A Non-uniform Sampling Approach for Fast and Efficient Path Planning
This work addresses path planning efficiency for autonomous vehicles, representing an incremental improvement by integrating a novel sampling method into an existing planner.
The paper tackles the problem of slow and inefficient path planning for autonomous vehicles by developing a non-uniform sampling approach that reduces sampling space size and eliminates collision-checking, resulting in a significantly better convergence rate and smaller memory footprint compared to standard uniform sampling in RRT*.

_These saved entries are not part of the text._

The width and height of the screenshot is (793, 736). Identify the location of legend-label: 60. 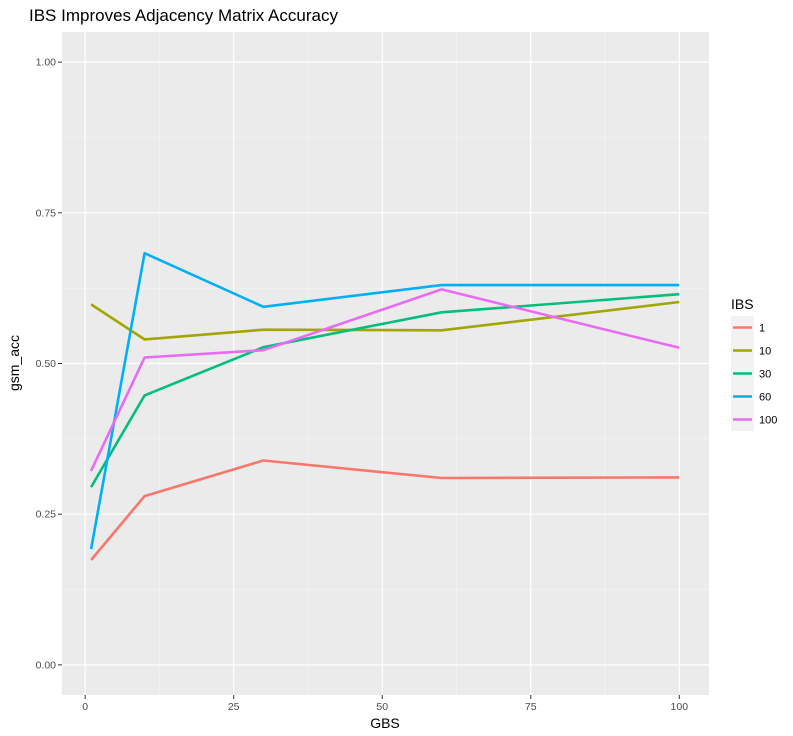
(765, 398).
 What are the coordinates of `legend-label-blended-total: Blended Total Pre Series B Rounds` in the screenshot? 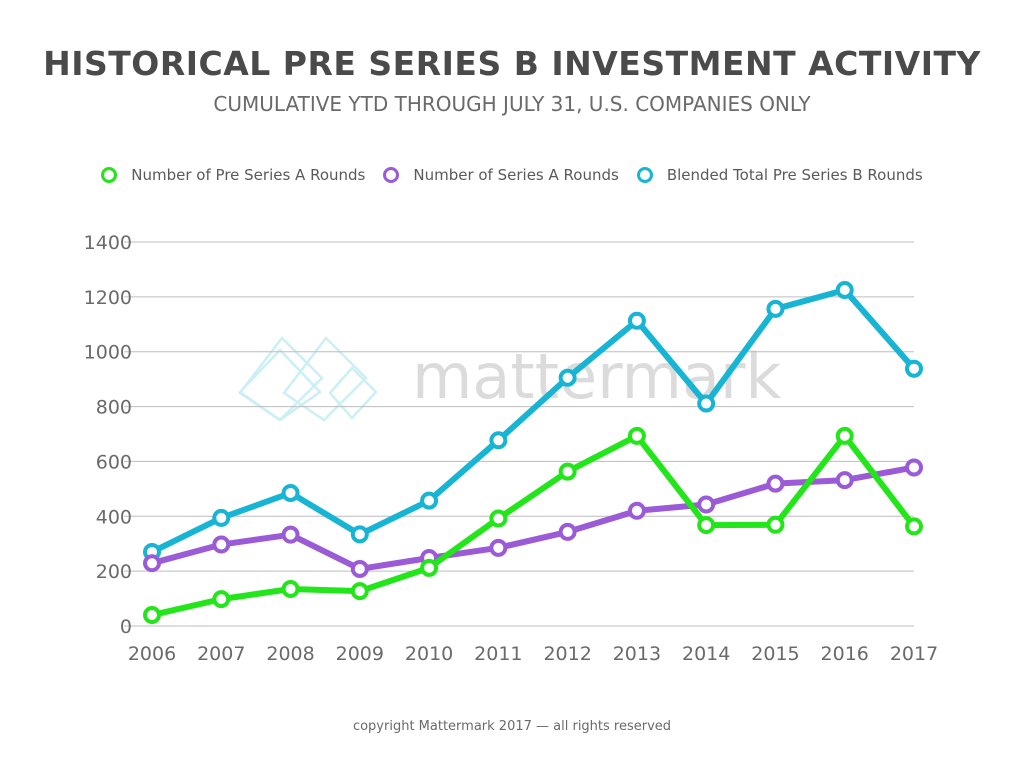 It's located at (794, 175).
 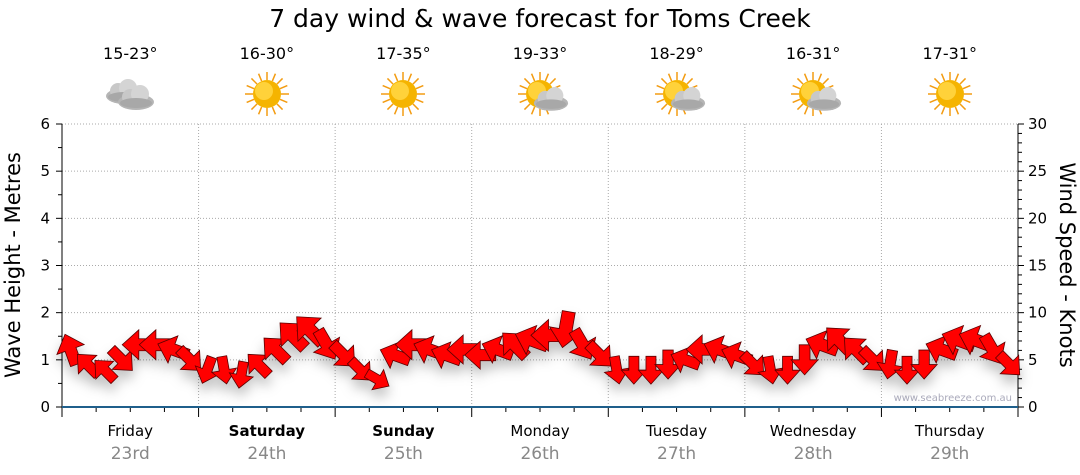 I want to click on y2-tick-label: 20, so click(x=1038, y=218).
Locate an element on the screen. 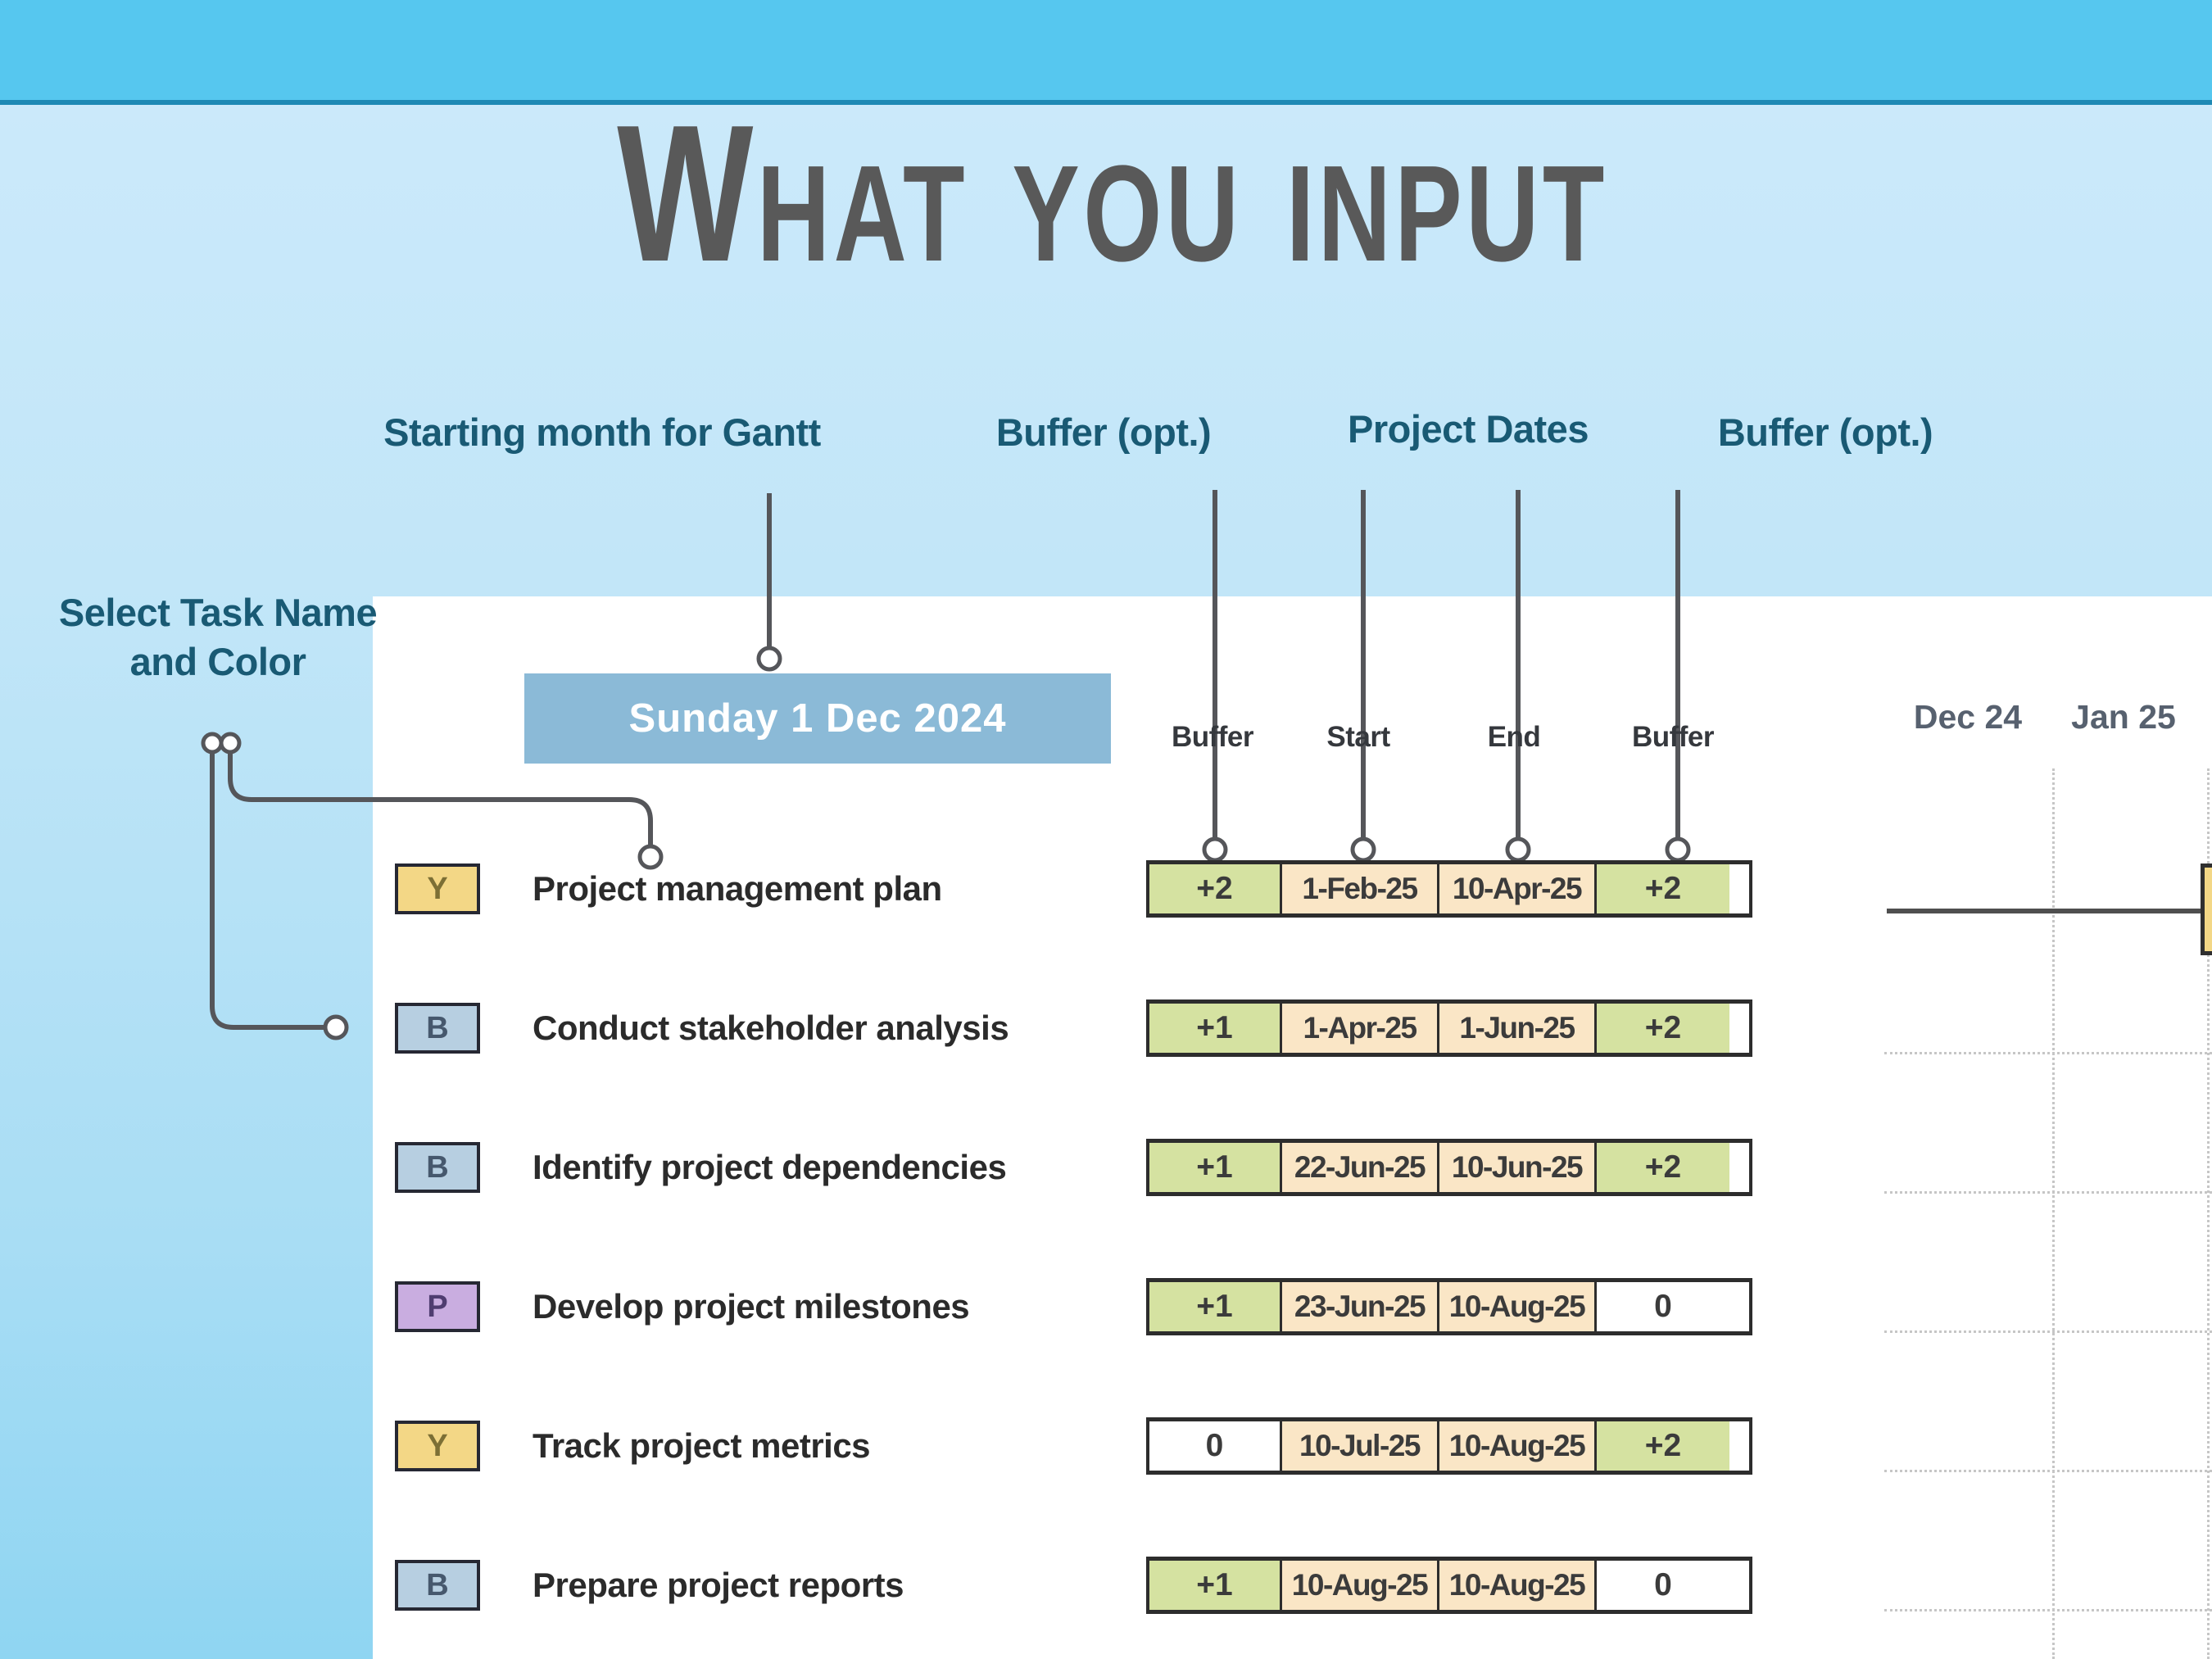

In this paper, we develop a non-uniform sampling approach for fast and efficient path planning of autonomous vehicles. The approach uses a novel non-uniform partitioning scheme that divides the area into obstacle-free convex cells. The partitioning results in large cells in obstacle-free areas and small cells in obstacle-dense areas. Subsequently, the boundaries of these cells are used for sampling; thus significantly reducing the burden of uniform sampling. When compared with a standard uniform sampler, this smart sampler significantly 1) reduces the size of the sampling space while providing completeness and optimality guarantee, 2) provides sparse sampling in obstacle-free regions and dense sampling in obstacle-rich regions to facilitate faster exploration, and 3) eliminates the need for expensive collision-checking with obstacles due to the convexity of the cells. This sampling framework is incorporated into the RRT* path planner. The results show that RRT* with the non-uniform sampler gives a significantly better convergence rate and smaller memory footprint as compared to RRT* with a uniform sampler.